A 2017 budget amendment (HB1500 Item 30 #1c) mandated that the Joint Commission on Health Care (JCHC) study options for increasing the use of telemental health in the Commonwealth and to focus on the issues and recommendations made by the Telemental Health Work Group (The Work Group) which is a sub-group of the Joint Subcommittee Studying Mental Health Services in the Commonwealth in the 21st Century. The JCHC study will span two years and include this interim report and a final report to be submitted by November 2018.

The Work Group identified six barriers to expanding telemental health in the Commonwealth, offered twenty-nine options, and proposed twelve recommendations based on their potential for high impact and an ability to be achieved within a twelve-month period. The JCHC interim report focused on a sub-set of the twelve recommendations that are most amenable to action during the 2018 General Assembly session. Several of the recommendations fit together synergistically to address access issues in Southwestern Virginia and statewide, and if implemented could help address the opioid crisis in the region. These recommendations include: (1) Project ECHO, which provides clinical support and education to health care providers who are not in behavioral health settings; (2) updating the Southside Training and Telehealth Academy (STAR) resources that provide technical and management training needed to operate and administer a telehealth service; (3) establish a pilot telemental health network to expand access to behavioral health involving the Virginia Telehealth and Appalachian Telemental Health Networks. State funds provided for this effort may be used to leverage additional grant funds from the Tobacco Regional Revitalization Commission and the Appalachian Regional Commission to help expand broadband capacity; (4) create a directory of telehealth providers that can be accessed by laypersons and used by non-behavioral health services providers to refer patients in Appalachia and possibly statewide; and (5) request that the JCHC conduct a study to determine the feasibility of central or regional telepsychiatry contracting that to serve all the Community Services Boards (CSBs) in the state.

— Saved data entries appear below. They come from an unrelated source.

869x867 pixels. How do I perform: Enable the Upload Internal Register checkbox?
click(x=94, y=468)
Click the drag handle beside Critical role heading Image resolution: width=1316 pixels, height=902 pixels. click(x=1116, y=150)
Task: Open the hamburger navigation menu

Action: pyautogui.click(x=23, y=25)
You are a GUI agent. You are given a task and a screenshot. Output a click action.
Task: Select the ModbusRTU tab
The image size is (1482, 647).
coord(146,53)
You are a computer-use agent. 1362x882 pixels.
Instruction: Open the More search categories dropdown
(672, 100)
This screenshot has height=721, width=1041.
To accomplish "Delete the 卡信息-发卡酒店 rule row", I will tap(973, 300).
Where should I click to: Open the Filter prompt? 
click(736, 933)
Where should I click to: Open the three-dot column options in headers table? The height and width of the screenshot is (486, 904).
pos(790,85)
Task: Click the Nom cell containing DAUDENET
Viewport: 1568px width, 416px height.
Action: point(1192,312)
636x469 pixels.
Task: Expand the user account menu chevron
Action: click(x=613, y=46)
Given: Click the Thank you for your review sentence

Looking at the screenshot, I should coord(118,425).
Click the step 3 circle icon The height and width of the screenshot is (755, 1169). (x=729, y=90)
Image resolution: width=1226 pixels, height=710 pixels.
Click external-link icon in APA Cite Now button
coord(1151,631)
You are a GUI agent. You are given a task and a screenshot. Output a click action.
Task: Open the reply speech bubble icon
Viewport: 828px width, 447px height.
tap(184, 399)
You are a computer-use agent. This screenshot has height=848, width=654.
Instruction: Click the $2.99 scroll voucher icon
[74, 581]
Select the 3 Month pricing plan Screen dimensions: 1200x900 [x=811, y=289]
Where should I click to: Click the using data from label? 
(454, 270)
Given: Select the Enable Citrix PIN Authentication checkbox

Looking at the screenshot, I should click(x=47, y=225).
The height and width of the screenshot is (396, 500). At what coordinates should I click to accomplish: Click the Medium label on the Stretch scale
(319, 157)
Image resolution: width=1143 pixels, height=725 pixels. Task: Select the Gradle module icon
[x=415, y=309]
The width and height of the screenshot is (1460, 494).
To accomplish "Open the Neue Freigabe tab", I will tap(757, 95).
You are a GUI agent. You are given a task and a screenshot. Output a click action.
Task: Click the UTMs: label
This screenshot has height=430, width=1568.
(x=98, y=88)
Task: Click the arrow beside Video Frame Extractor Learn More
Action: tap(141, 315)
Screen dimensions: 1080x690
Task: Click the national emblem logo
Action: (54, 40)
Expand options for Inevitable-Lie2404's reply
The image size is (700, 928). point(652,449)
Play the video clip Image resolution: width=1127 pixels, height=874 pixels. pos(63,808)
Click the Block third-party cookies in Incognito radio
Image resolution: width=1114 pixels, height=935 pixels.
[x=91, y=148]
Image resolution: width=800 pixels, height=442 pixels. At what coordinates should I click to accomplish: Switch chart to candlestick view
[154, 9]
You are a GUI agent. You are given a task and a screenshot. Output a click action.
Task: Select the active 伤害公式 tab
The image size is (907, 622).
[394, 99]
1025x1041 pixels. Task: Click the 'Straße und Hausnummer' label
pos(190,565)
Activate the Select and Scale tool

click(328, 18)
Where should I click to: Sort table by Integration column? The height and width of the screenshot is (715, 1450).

In total, the Work Group estimates that $1,100,000 of State General Funds per year for three years would be required to implement the recommendations. The Work Group anticipates that these activities will be sustainable after the three-year funding period. The final JCHC report on this issue will address progress achieved between this interim report and November 2018, as well as other Work Group recommendations.

By the date of the JCHC Decision Matrix meeting, in which members vote on the policy options in the staff studies, the Joint Subcommittee to Study Mental Health Services in the 21st Century had not yet formally considered or voted on the recommendations in the report from the Telemental Health Work Group on Policy Development. As such, JCHC members chose to not vote on the JCHC policy options at that time; and instead voted to “take no action." These recommendations will be brought to the Joint Subcommittee to Study Mental Health Services in the 21st Century’s full committee in December 2017.